- **QUOTED PASSAGE**:
_ _ _
Can Bitcoin Treasury Companies be the heroes of the Spam Wars?
Bitcoiners can stack sats without running a node. BTCTCs do not have that luxury. Their custodians must run a node, and therefore a decision must be made. What protocol to run?
Michael Saylor said that, "the war for the future of money will be won with money," and now that BTCTCs have taken their places on the battlefield, I believe that they can be the critical force as economic nodes that holds the line against spam.
According to the doctrine of 5th Generation Warfare, we as individuals, and bitcoin itself, are under constant attack.
Spam is one attack vector that distorts free market signals. How can 1 satoshi = 1 satoshi if some satoshis have "valuable" arbitrary data glued to them? That would be like a fiat decree that paintings are legal tender and valued at a penny, and now you need 100 Mona Lisas to buy a candy bar. It's why we stopped making pennies because the copper in the coin is worth more than the fraction of one dollar a penny represents.
Spam on money makes perfect money less perfect, and any effort to degrade bitcoin's ability to be money is clearly an attack.
_ _ _
- **RECORDS PROVIDED**:
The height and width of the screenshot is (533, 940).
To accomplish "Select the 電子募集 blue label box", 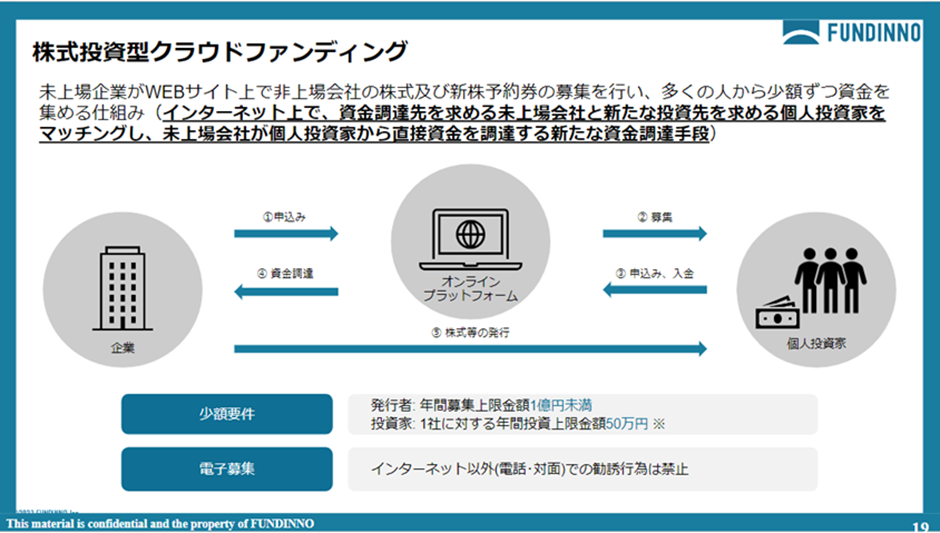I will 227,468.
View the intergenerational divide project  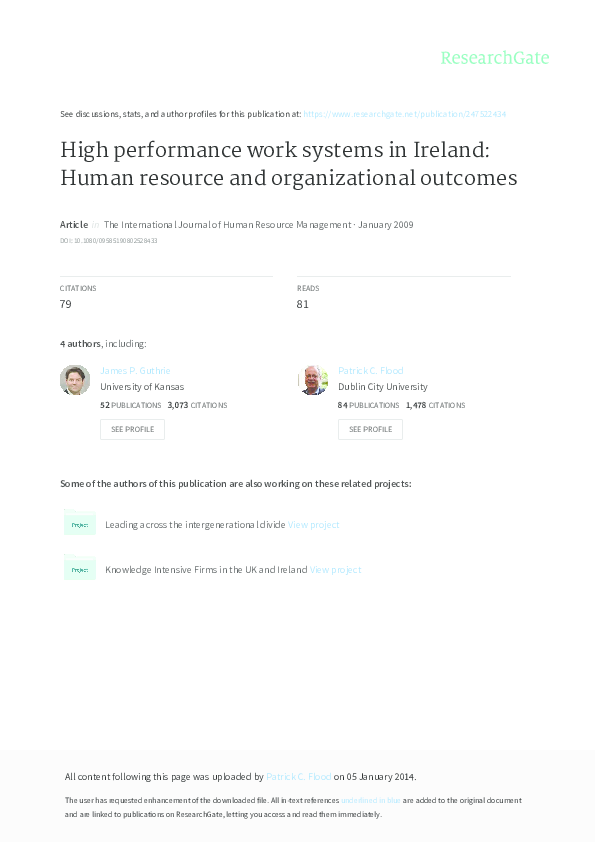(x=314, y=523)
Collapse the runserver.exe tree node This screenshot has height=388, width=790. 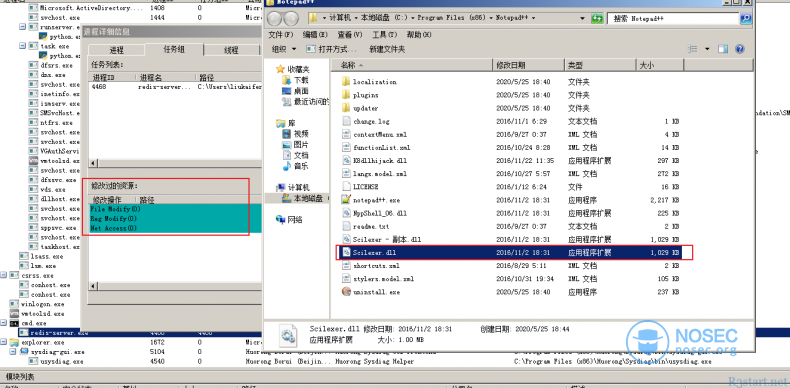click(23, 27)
_ _ _
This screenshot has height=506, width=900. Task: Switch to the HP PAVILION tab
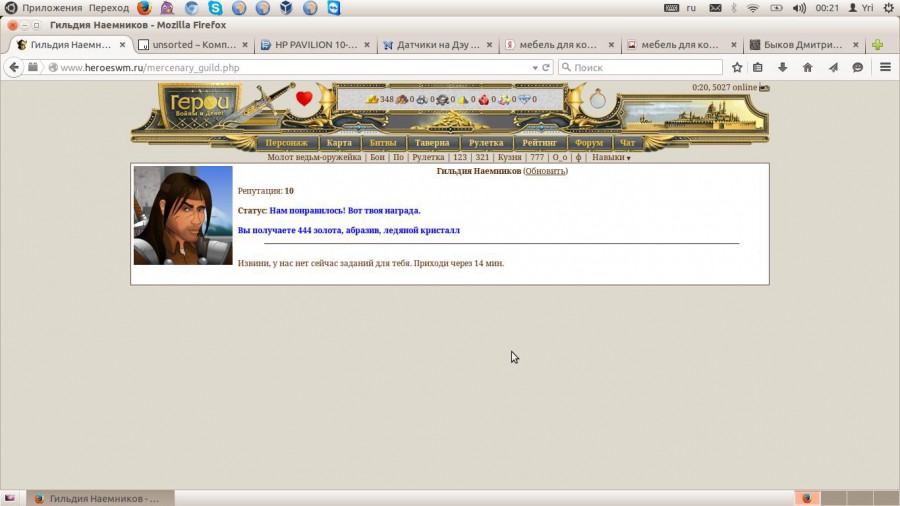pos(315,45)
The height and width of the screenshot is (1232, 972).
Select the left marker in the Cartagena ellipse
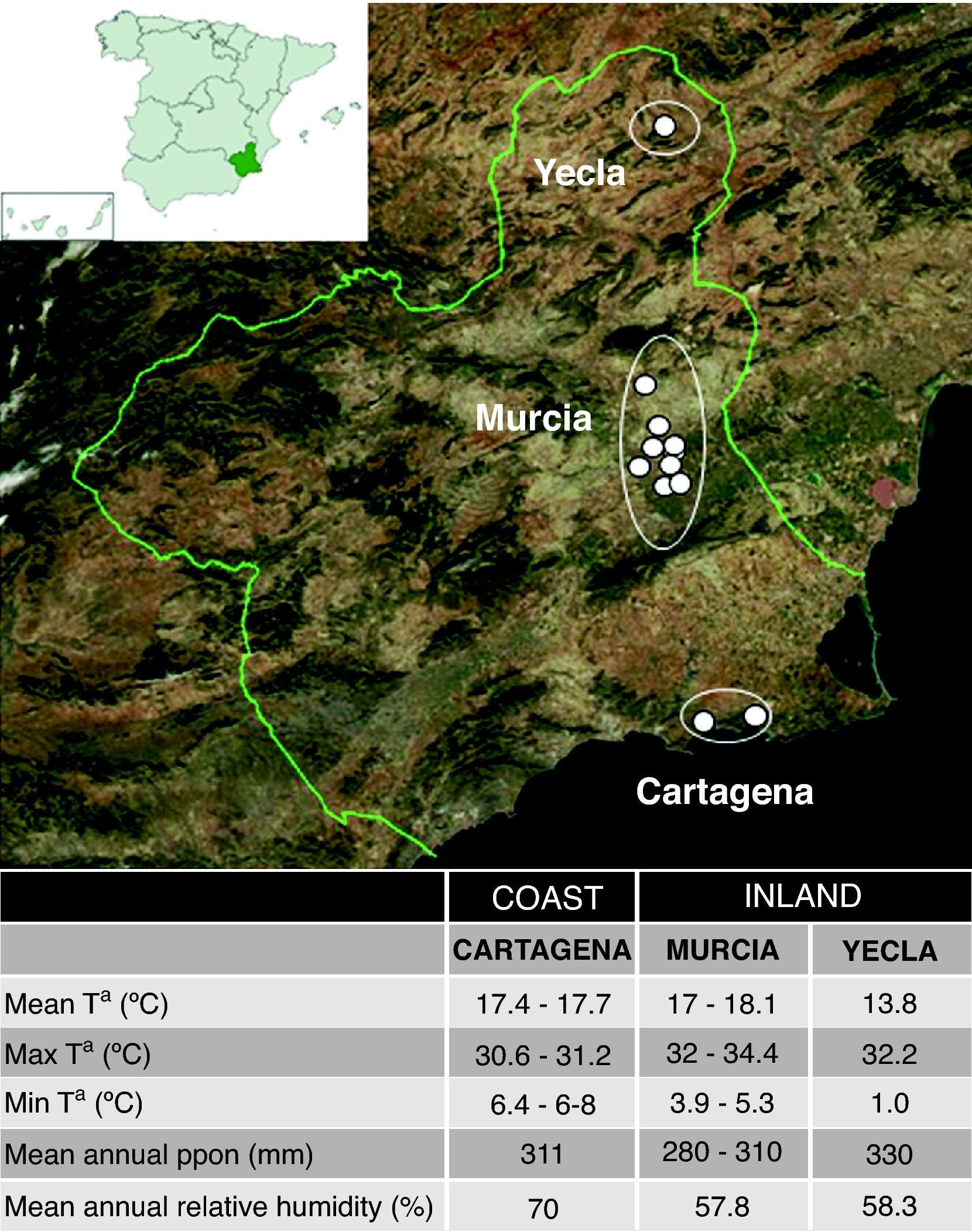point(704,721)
_ _ _
- **DIRECTIONS FOR THIS TASK**: In the text on Bitcoin treasury companies and spam, who is quoted as saying that "the war for the future of money will be won with money"?

- **TASK SOLUTION**: Michael Saylor